The centenary of the Balfour Declaration, which was the first public pledge of support by a government for the establishment of a national home for the Jewish people in Eretz Yisrael, is being celebrated in the U.K. with a number of events. Inevitably, the anniversary has been viewed with mixed feelings by some people. Earlier in the year, there were calls by the Palestinians for the U.K. to apologize for the Declaration, as well as a threat by the Palestinian Authority to sue the British government in an unspecified court of law.
However, the Conservative Government, led by Prime Minister Theresa May, has staunchly backed celebrating the milestone. Mrs. May said last week, “We are proud of the role that we played … and we will certainly mark the centenary with pride.”
On Monday, Foreign Secretary Boris Johnson spoke at a Parliamentary reception hosted by the Board of Deputies of British Jews, the democratically elected representative body of the U.K. Jewish community. In his speech at Speaker’s House, Mr. Johnson said, “The Balfour Declaration, whatever its defects, whatever its unfulfilled nature, paved the way for one of the greatest political triumphs of the 20th century, the creation of the State of Israel, which, after all, is a democracy, a liberal society, a beacon of hope, and which shares the values in which I passionately believe. This is an amazing achievement by humanity.”
He added, “Speaking as an ex-kibbutznik, who spent most of his time doing the washing up, I recognize the magic, the genius and miracle of Israel. And that is why we should mark Balfour with pride and with respect.”
The reception at the event, held in partnership with the All Party Britain-Israel Parliamentary Group and in association with Conservative, Labour and Liberal Democrat Friends of Israel, was also addressed by representatives of the Friends of Israel organizations. The president of the Board of Deputies, Mr. Jonathan Arkush, and Israeli Ambassador HE Mark Regev also spoke.

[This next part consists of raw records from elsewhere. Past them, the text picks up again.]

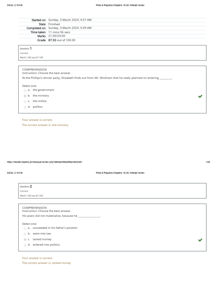Image resolution: width=217 pixels, height=289 pixels.
Task: Click the 87.50 grade value
Action: pyautogui.click(x=52, y=40)
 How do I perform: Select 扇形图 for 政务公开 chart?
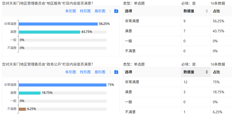pos(100,72)
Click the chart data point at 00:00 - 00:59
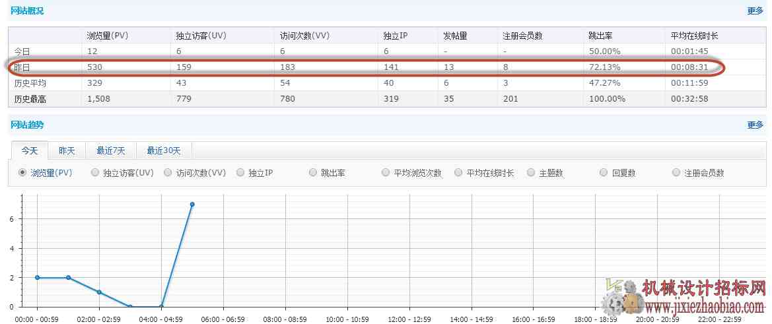Image resolution: width=772 pixels, height=324 pixels. coord(38,277)
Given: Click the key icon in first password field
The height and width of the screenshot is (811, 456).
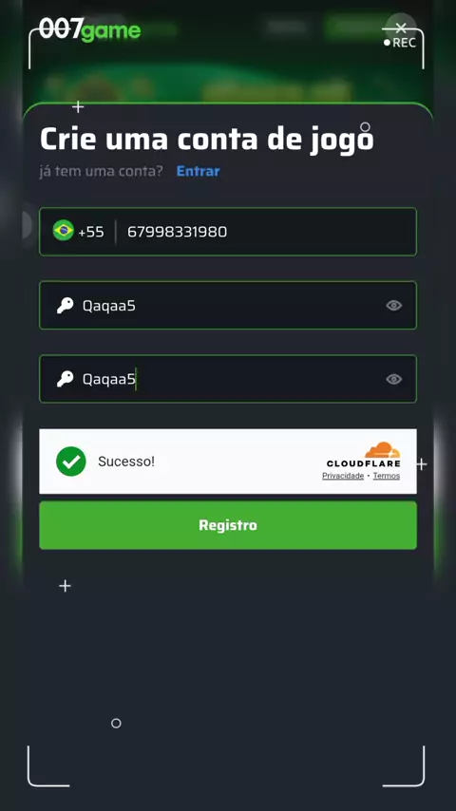Looking at the screenshot, I should [x=66, y=306].
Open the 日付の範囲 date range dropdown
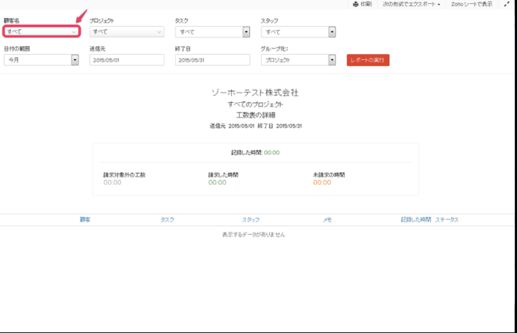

The Labour Party has not been quite so effusive in its response to the anniversary. Party leader Jeremy Corbyn declined an invitation to attend a celebratory dinner at which Israeli Prime Minister Binyamin Netanyahu and Mrs. May will both be present. Jonathan Goldstein, chairman of the Jewish Leadership Council, described this decision as “deeply unfortunate.” The Labour Party will be represented by the Shadow Foreign Secretary Emily Thornberry. However, Ms. Thornberry ruffled feathers when she said that she would not be “celebrating” the Balfour Declaration, but “marking” it.
In an interview with Middle East Eye, she said, “I think it was a turning point in the history of that area and I think probably the most important way of marking it is to recognize Palestine.” She added that she would be going to a Balfour meeting with Palestinians as well. Ms. Thornberry is a member of both the Labour Friends of Israel and the Labour Friends of Palestine groups.
Other events within the community included a ceremony hosted by the New West End Synagogue on Oct. 29, in Central London, together with the United Synagogue, the main centrist Orthodox umbrella organization in the U.K., attended by nearly 600 people. Guests of honor at the event were Chief Rabbi Ephraim Mirvis and Israeli Ambassador Mark Regev. Baroness Ruth Deech read the Balfour Declaration and response, while Alex Miller and Gabi Silver, youth members of New West End Synagogue, presented a number of historic readings.
Another key event is the Balfour Centenary Lecture, given on Wednesday by the renowned Jewish historian Simon Schama. The lecture will look at the background and details of the Balfour Declaration and will be chaired by Lord Rothschild, a descendant of Lord Lionel Rothschild, to whom the Declaration was addressed. Many other shuls and organizations around the country will also be hosting events to mark the occasion.